The Twa Corbies

Ravens-tower-of-london
Here is an old poem that I've liked for a very long time. I've referred to it on The Everyday Adventurer more than a few times over the years. I don't know why I didn't think of this dark poem about two ravens for this nature poetry feature until now. I've featured two versions so it an be understood by all.

This is an old Scottish poem. I'm not sure if the original author is known anymore. There is an English version called "The Three Ravens, but they are a little different, especially because there are a different number of ravens. Let's get to the poem.


The Twa Corbies

As I was walking all alane,
I heard twa corbies makin a mane;
The tane unto the ither say,
"Whar sall we gang and dine the-day?"

"In ahint yon auld fail dyke,
I wot there lies a new slain knight;
And nane do ken that he lies there,
But his hawk, his hound an his lady fair."

"His hound is tae the huntin gane,
His hawk tae fetch the wild-fowl hame,
His lady's tain anither mate,
So we may mak oor dinner swate."

"Ye'll sit on his white hause-bane,
And I'll pike oot his bonny blue een;
Wi ae lock o his gowden hair
We'll theek oor nest whan it grows bare."

"Mony a one for him makes mane,
But nane sall ken whar he is gane;
Oer his white banes, whan they are bare,
The wind sall blaw for evermair."


Now let's read the poem in modern English.
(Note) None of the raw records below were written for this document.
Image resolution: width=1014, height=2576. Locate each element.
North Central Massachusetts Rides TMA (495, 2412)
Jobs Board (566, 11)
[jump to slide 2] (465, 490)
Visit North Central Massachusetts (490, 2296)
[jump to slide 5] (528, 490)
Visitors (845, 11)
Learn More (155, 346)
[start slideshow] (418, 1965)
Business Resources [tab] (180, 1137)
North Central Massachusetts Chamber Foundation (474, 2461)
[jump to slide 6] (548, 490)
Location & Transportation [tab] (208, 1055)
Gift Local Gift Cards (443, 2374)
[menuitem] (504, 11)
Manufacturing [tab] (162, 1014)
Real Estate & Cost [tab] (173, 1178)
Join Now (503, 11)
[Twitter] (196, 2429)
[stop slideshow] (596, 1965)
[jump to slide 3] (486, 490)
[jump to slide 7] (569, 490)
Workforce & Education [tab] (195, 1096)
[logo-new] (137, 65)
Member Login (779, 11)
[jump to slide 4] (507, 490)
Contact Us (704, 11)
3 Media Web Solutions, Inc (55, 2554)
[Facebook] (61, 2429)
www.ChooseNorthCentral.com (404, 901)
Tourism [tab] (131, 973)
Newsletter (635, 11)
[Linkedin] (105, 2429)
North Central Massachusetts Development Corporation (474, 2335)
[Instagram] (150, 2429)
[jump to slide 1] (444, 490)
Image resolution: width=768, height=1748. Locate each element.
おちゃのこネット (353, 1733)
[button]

It's a bit easier to understand. Personally, I like the original version more.


The Two Ravens

As I was walking all alone,
I heard two ravens making a moan;
One said to the other,
"Where shall we go and dine today?"

"In behind that old turf wall,
I sense there lies a newly slain knight;
And nobody knows that he lies there,
But his hawk, his hound and his lady fair."

"His hound is to the hunting gone,
His hawk to fetch the wild-fowl home,
His lady's has taken another mate,
So we may make our dinner sweet."

"You will sit on his white neck-bone,
And I'll peck out his pretty blue eyes;
With one lock of his golden hair
We'll thatch our nest when it grows bare."

"Many a one for him is moaning,
But nobody will know where he is gone;
Over his white bones, when they are bare,
The wind will blow for evermore."

Comments

  1. Aye Mon, ye canna haud a candle tae the original, ye ken.

    ReplyDelete
  2. I like the first version as well. It sounds like two crossed lovers during the Middle Ages or an admirer.

    ReplyDelete
  3. @Don't unplug your hub
    Excellent! It would be a real treat to be able to hear you read the poem like that.
    -

    @Lauren Axelrod
    Yeah, the original gives the poem that special something that makes it so good.